#### [DIRECTION]
Write out verbatim the records below, from the line containing "Open the Gospel in Life display name" through the line containing "This screenshot has", both included. Omit the pictures.

#### [STORED ROWS]
#####
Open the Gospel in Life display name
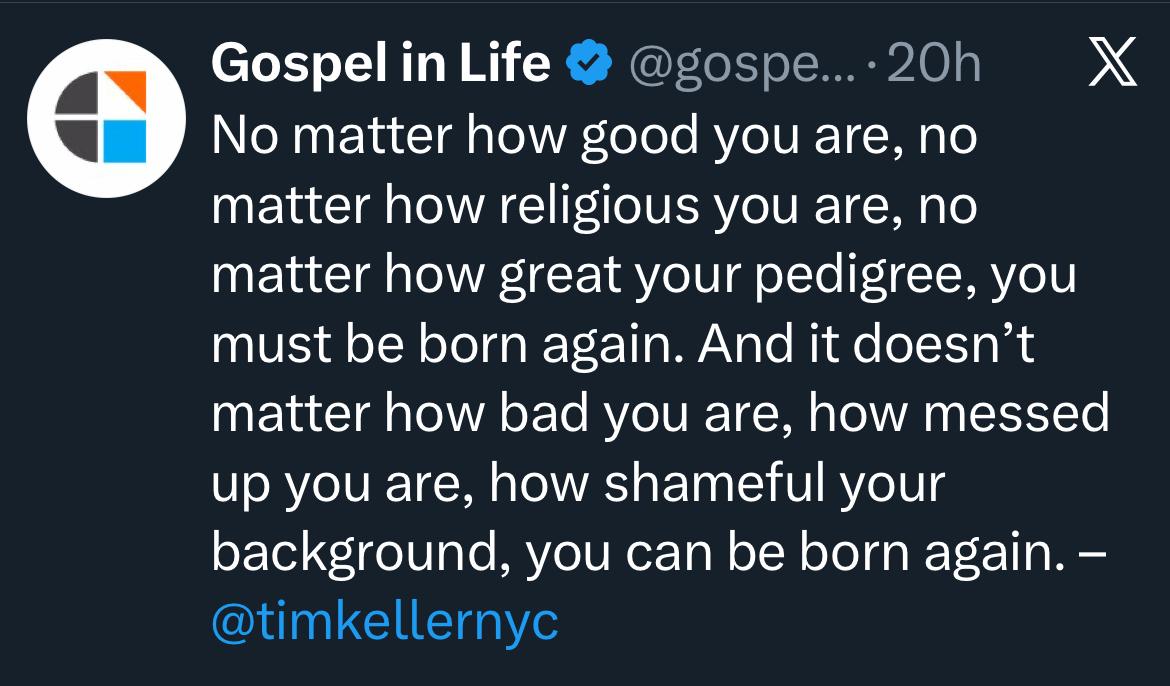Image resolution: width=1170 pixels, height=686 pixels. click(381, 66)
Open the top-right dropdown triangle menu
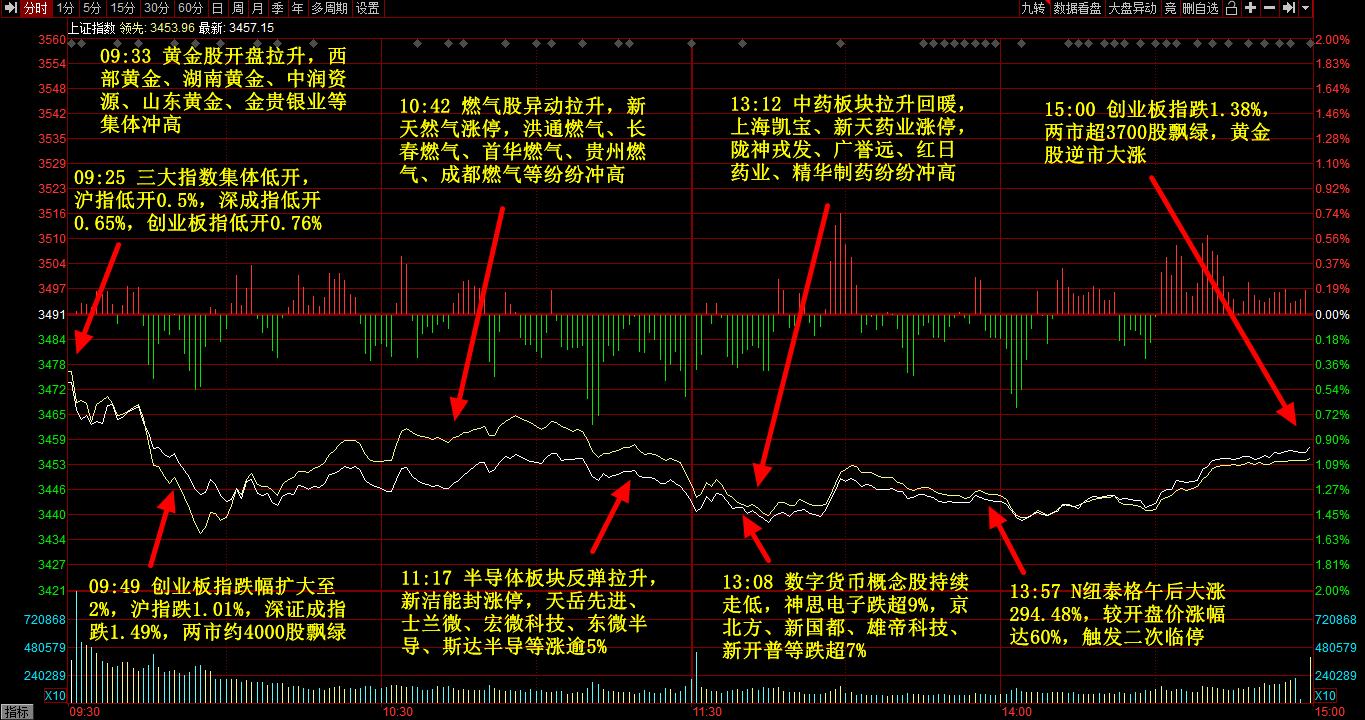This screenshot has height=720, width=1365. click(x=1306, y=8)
#####
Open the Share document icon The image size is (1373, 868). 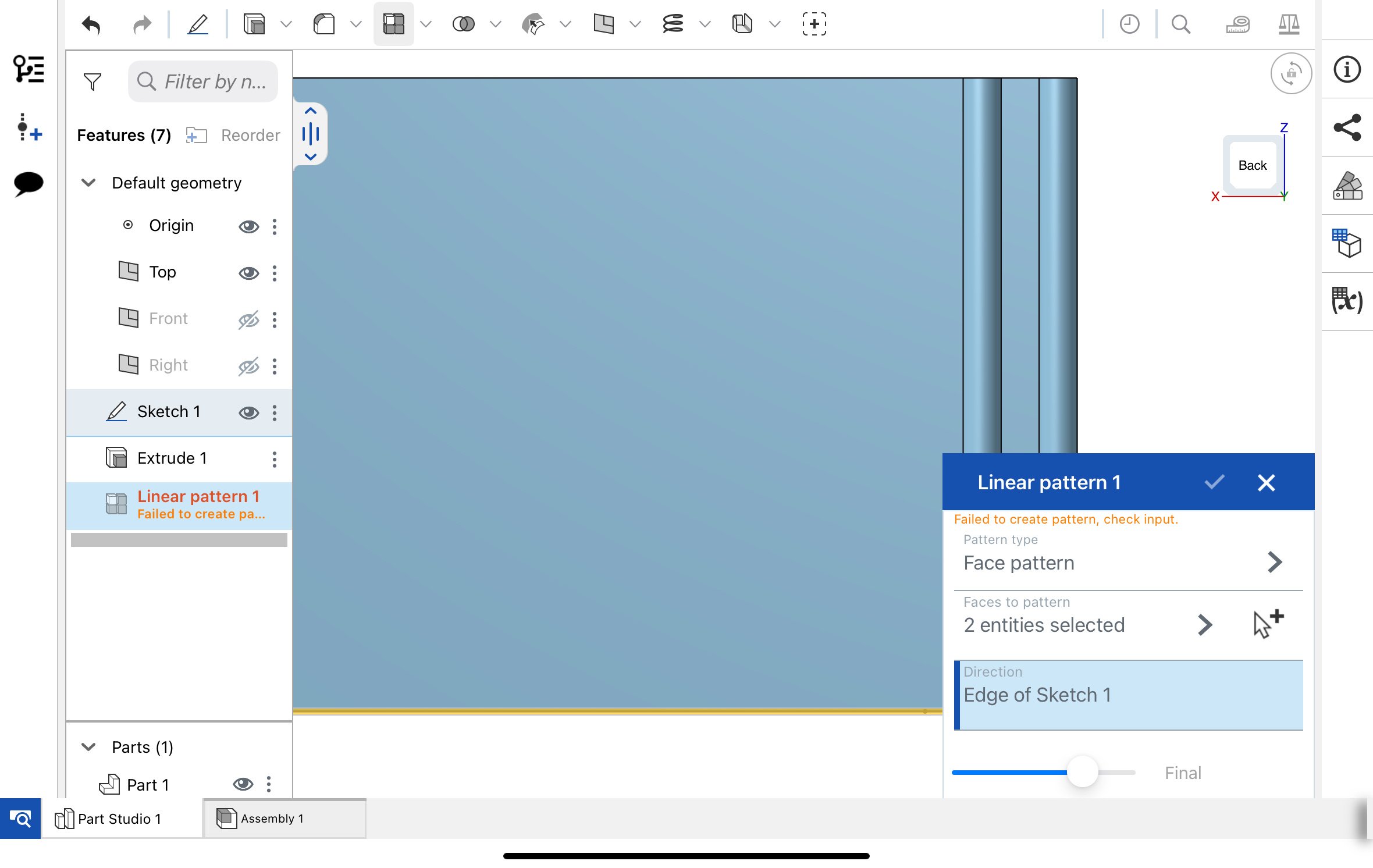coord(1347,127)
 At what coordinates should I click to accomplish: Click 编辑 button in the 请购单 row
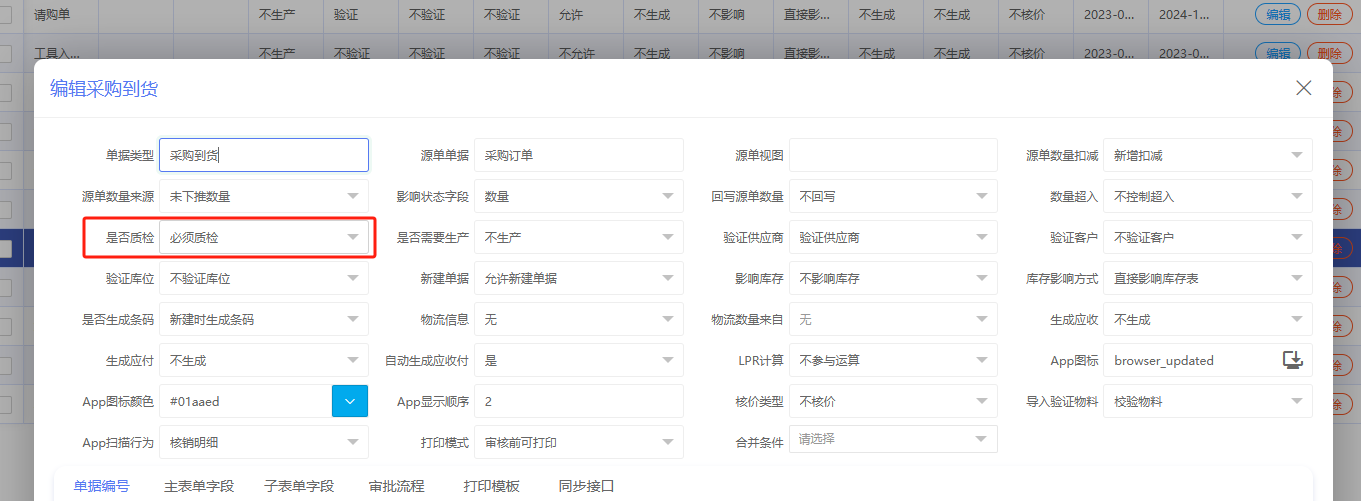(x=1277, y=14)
#####
#### [REPLY TO THE TASK]
Open the Gospel in Life display name
Image resolution: width=1170 pixels, height=686 pixels. click(381, 66)
Open the top-right dropdown triangle menu
This screenshot has height=720, width=1365. click(x=1306, y=8)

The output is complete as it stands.